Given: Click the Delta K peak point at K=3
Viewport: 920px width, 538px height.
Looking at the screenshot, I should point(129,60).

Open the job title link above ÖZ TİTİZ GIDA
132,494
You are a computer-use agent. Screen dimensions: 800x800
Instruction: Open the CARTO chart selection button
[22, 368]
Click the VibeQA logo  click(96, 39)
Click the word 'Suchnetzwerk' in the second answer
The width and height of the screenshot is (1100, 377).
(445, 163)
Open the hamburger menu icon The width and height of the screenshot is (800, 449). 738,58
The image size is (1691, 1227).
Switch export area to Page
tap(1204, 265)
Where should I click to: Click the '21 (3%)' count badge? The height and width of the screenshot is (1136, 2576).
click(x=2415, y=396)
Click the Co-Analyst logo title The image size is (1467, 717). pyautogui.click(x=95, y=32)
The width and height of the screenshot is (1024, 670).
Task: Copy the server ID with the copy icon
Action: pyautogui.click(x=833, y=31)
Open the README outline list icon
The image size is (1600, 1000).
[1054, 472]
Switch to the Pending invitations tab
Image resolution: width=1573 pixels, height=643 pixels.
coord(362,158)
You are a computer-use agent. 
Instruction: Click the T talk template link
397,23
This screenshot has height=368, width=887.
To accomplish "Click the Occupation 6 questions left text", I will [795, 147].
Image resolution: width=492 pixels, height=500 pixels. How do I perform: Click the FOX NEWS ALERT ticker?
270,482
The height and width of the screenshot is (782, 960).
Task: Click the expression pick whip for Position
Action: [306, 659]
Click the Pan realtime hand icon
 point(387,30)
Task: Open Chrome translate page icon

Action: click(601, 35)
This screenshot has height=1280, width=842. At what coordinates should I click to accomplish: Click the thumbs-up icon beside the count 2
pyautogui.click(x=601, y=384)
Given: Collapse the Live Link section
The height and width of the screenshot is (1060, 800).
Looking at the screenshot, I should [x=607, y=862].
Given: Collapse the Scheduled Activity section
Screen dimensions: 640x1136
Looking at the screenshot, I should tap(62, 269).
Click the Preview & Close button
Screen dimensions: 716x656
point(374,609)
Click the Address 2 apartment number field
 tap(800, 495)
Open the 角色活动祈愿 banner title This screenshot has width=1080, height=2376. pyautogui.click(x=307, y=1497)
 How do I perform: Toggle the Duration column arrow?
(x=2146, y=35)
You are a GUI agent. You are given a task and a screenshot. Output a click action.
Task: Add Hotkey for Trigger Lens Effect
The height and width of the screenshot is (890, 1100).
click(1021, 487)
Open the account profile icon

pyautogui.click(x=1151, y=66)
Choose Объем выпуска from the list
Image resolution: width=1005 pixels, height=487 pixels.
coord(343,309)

────

● WHAT YOU NEED TO DO
Please convert the records above into a Markdown table with the columns Row and Line, numbering each line of the records and leaving out the blank ones.

● EXERCISE SOLUTION
| Row | Line |
|---|---|
| 1 | Given: Click the Delta K peak point at K=3 |
| 2 | Viewport: 920px width, 538px height. |
| 3 | Looking at the screenshot, I should point(129,60). |
| 4 | Open the job title link above ÖZ TİTİZ GIDA |
| 5 | 132,494 |
| 6 | You are a computer-use agent. Screen dimensions: 800x800 |
| 7 | Instruction: Open the CARTO chart selection button |
| 8 | [22, 368] |
| 9 | Click the VibeQA logo  click(96, 39) |
| 10 | Click the word 'Suchnetzwerk' in the second answer |
| 11 | The width and height of the screenshot is (1100, 377). |
| 12 | (445, 163) |
| 13 | Open the hamburger menu icon The width and height of the screenshot is (800, 449). 738,58 |
| 14 | The image size is (1691, 1227). |
| 15 | Switch export area to Page |
| 16 | tap(1204, 265) |
| 17 | Where should I click to: Click the '21 (3%)' count badge? The height and width of the screenshot is (1136, 2576). |
| 18 | click(x=2415, y=396) |
| 19 | Click the Co-Analyst logo title The image size is (1467, 717). pyautogui.click(x=95, y=32) |
| 20 | The width and height of the screenshot is (1024, 670). |
| 21 | Task: Copy the server ID with the copy icon |
| 22 | Action: pyautogui.click(x=833, y=31) |
| 23 | Open the README outline list icon |
| 24 | The image size is (1600, 1000). |
| 25 | [1054, 472] |
| 26 | Switch to the Pending invitations tab |
| 27 | Image resolution: width=1573 pixels, height=643 pixels. |
| 28 | coord(362,158) |
| 29 | You are a computer-use agent.  |
| 30 | Instruction: Click the T talk template link |
| 31 | 397,23 |
| 32 | This screenshot has height=368, width=887. |
| 33 | To accomplish "Click the Occupation 6 questions left text", I will [795, 147]. |
| 34 | Image resolution: width=492 pixels, height=500 pixels. How do I perform: Click the FOX NEWS ALERT ticker? |
| 35 | 270,482 |
| 36 | The height and width of the screenshot is (782, 960). |
| 37 | Task: Click the expression pick whip for Position |
| 38 | Action: [306, 659] |
| 39 | Click the Pan realtime hand icon |
| 40 |  point(387,30) |
| 41 | Task: Open Chrome translate page icon |
| 42 | Action: click(601, 35) |
| 43 | This screenshot has height=1280, width=842. At what coordinates should I click to accomplish: Click the thumbs-up icon beside the count 2 |
| 44 | pyautogui.click(x=601, y=384) |
| 45 | Given: Collapse the Live Link section |
| 46 | The height and width of the screenshot is (1060, 800). |
| 47 | Looking at the screenshot, I should [x=607, y=862]. |
| 48 | Given: Collapse the Scheduled Activity section |
| 49 | Screen dimensions: 640x1136 |
| 50 | Looking at the screenshot, I should tap(62, 269). |
| 51 | Click the Preview & Close button |
| 52 | Screen dimensions: 716x656 |
| 53 | point(374,609) |
| 54 | Click the Address 2 apartment number field |
| 55 |  tap(800, 495) |
| 56 | Open the 角色活动祈愿 banner title This screenshot has width=1080, height=2376. pyautogui.click(x=307, y=1497) |
| 57 |  How do I perform: Toggle the Duration column arrow? |
| 58 | (x=2146, y=35) |
| 59 | You are a GUI agent. You are given a task and a screenshot. Output a click action. |
| 60 | Task: Add Hotkey for Trigger Lens Effect |
| 61 | The height and width of the screenshot is (890, 1100). |
| 62 | click(1021, 487) |
| 63 | Open the account profile icon |
| 64 | pyautogui.click(x=1151, y=66) |
| 65 | Choose Объем выпуска from the list |
| 66 | Image resolution: width=1005 pixels, height=487 pixels. |
| 67 | coord(343,309) |